■ Passage shown:
▬▬▬▬▬▬

Vesting: A participant will be credited with a year of vesting service for each plan year in which they complete 1,000 or more hours of service with the Company. Participant contributions through payroll deductions are immediately vested. Prior to November 5, 2019, participants vested in their employer contributions (Company matching contributions and discretionary profit-sharing contributions) at the rate of 20% per year of vesting service, with full vesting after five years of service. Effective November 5, 2019, employees will vest in their employer contributions at the rate of 33% after one year of vesting service, 66% after two years of vesting service and will fully vest after three years of service.
If a participant leaves the Company (or affiliate or subsidiary of the Company) and is rehired within five years, the prior service with the Company will be restored under the Plan. Additionally, if the participant was partially vested when the employment was initially terminated, the Company will redeposit any amount of the matching contribution which was forfeited from the account (because the participant left before becoming 100 percent vested) after repayment by the participant of his or her previous distribution, if any.
Investment Elections: The Plan allows the participants to (i) change the percentage of contributions withheld through payroll deductions a maximum of four times per year, with changes taking effect the first pay period after advance notice, (ii) change investment fund options for future contributions at any time, directly by telephone with the Fidelity Management Trust Company (Fidelity or Trustee) or online at the Plan's website, (iii) transfer the total balance of his or her accumulated investments from one fund to another and (iv) discontinue participation in the Plan at any time, to be effective the first pay period after advance notice. A participant may re-enroll at any time.
Payment of Benefits: A participant eligible for a distribution from the Plan may elect to receive an immediate lump sum payment, or if the participant’s account balance exceeds $5,000, the participant can defer the payment up to April 1st of the year following the year the participant reaches age 70½ (if before January 1, 2021) or age 72 (if after December 31, 2020), or, if later, April 1st of the year following the year of the participant’s retirement.

▬▬▬▬▬▬

■ Exercise a: Retype the listing from the line containing "1293x481 pixels. How" through the end of the listing, exactly as it appears, with the pictures left out.

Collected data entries
▬▬▬▬▬▬

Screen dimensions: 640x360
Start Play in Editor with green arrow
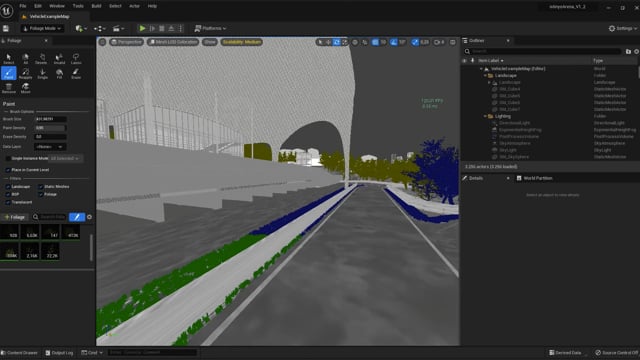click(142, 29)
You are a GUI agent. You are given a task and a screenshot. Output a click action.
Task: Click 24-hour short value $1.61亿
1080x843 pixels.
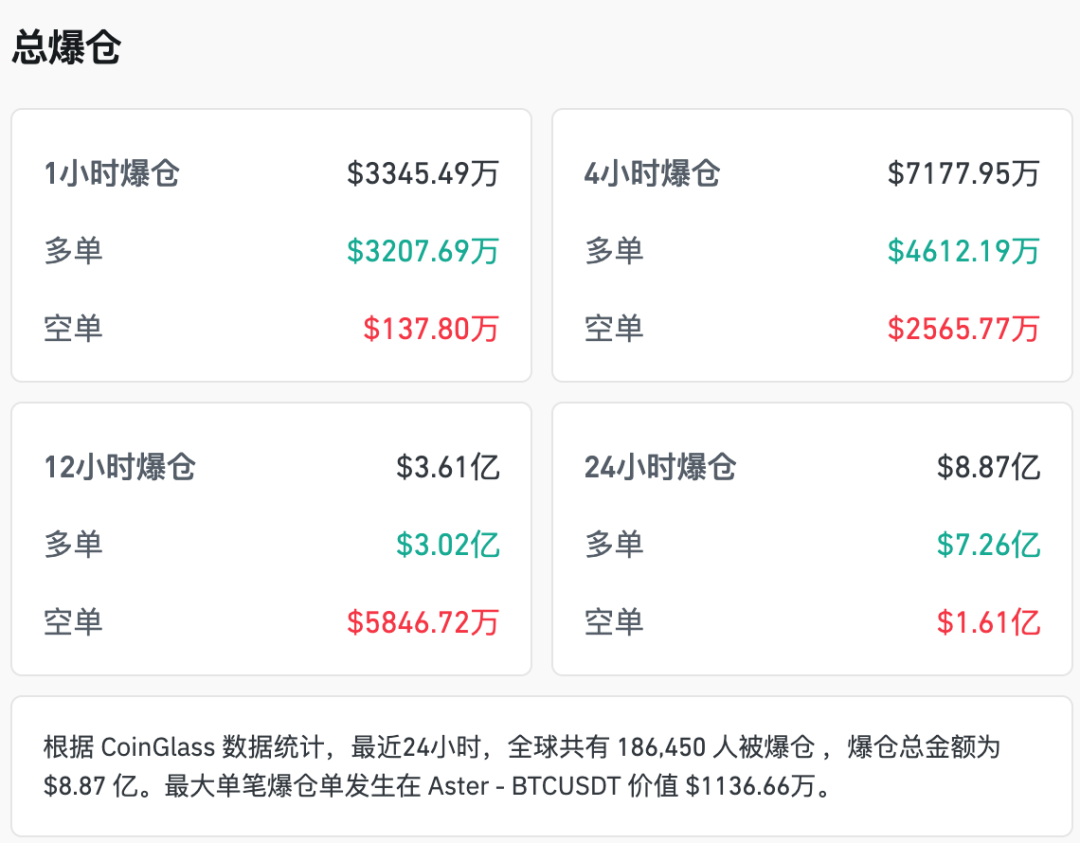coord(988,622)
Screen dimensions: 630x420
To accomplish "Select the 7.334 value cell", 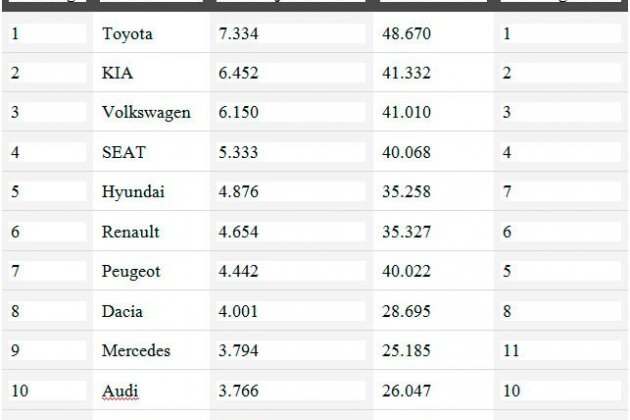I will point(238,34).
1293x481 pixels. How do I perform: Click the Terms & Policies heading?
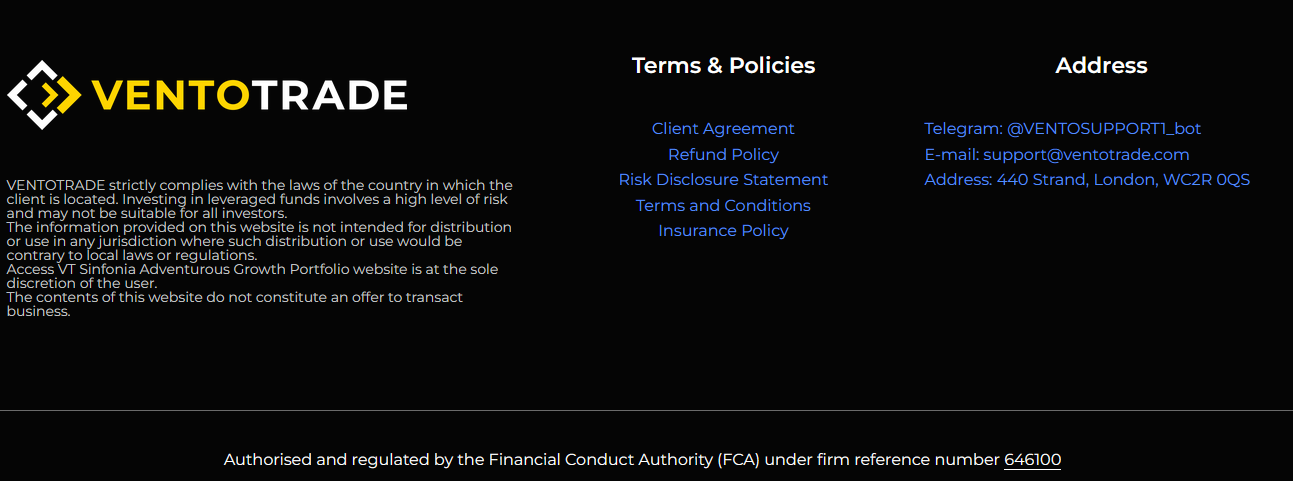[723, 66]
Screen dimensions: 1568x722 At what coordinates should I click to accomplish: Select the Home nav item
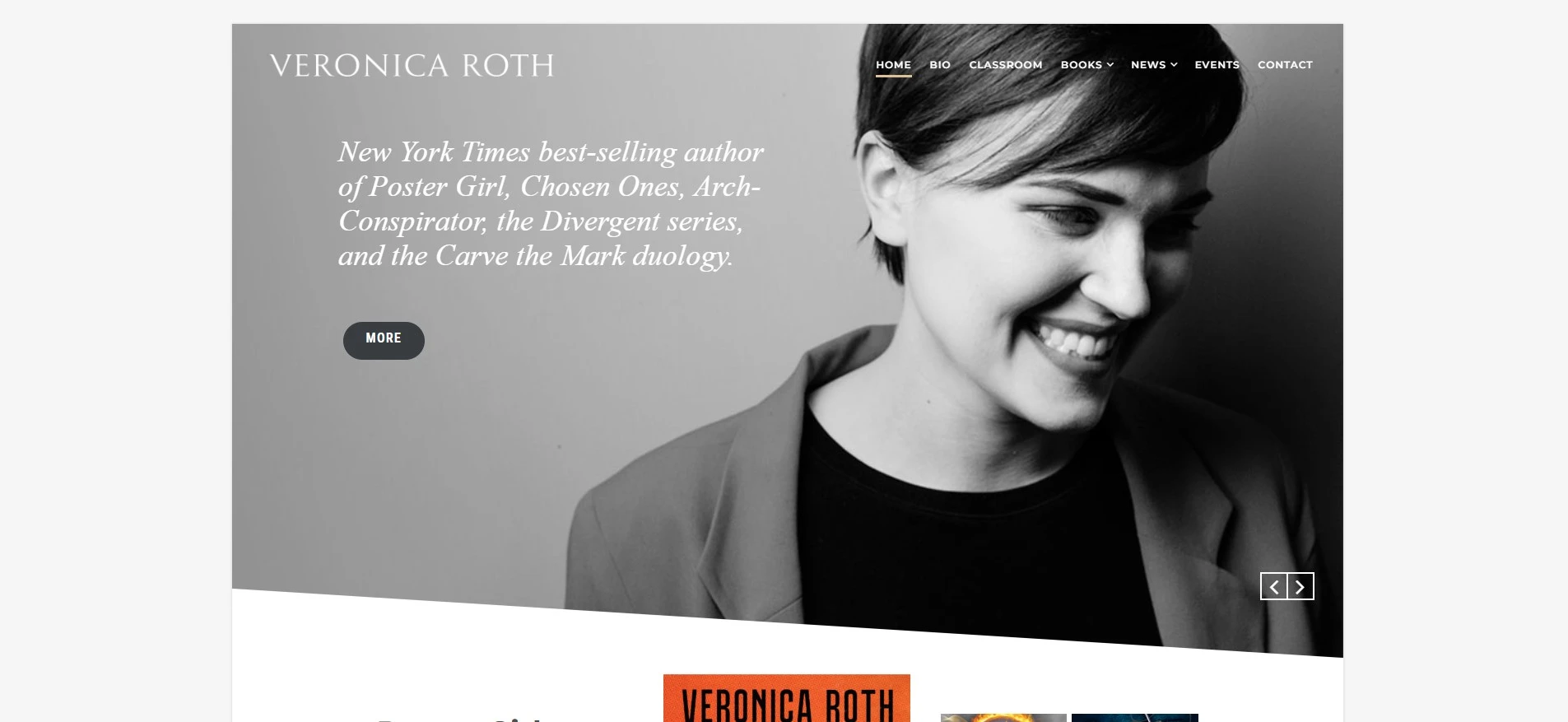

▬▬▬▬▬▬

■ Exercise b: Write what comes next in the passage on the retirement plan's vesting and benefit rules, starting after its last sentence.

■ Exercise output a:
1293x481 pixels. How do I perform: Click the Terms & Policies heading?
[723, 66]
Screen dimensions: 1568x722 At what coordinates should I click to accomplish: Select the Home nav item

■ Exercise output b:
An exception is made for those participants who (i) had shares of Cabot stock transferred from the PSSP and/or ESOP to the Plan and (ii) exchanged shares of Cabot common stock in his or her PSSP and/or ESOP account for shares of Company Stock pursuant to an exchange offer completed by Cabot in March 1991. Such participants can have the stock balance paid in cash or as COGC common stock certificates. If the participant decides to sell such stock certificates, the commission fee will be reflected in the net asset value of the stock trade. Balances transferred to the Plan from the PSSP and/or ESOP retain payment options provided under the PSSP and/or ESOP.
The Plan increased the beginning date for required minimum distributions from age 70½ to age 72 effective January 1, 2021 in accordance with the Setting Every Community Up for Retirement Enhancement Act of 2019.
Withdrawals During Employment: A participant is eligible to make certain withdrawals while employed. The first category of funds that are eligible for withdrawal represent amounts that were transferred from the PSSP. The second category represents amounts contributed under the Plan. Different rules apply to the withdrawal depending on the category. If the participant was a former member in the PSSP, the participant is eligible to make a voluntary withdrawal from the amounts that were transferred to the Plan. A voluntary withdrawal may be made from the PSSP after-tax and employer contribution accounts. Two voluntary withdrawals can be made per year, provided that not more than two are made within three months of each other. A voluntary withdrawal will be deducted from the participant’s account in a specific order as provided for in the plan document.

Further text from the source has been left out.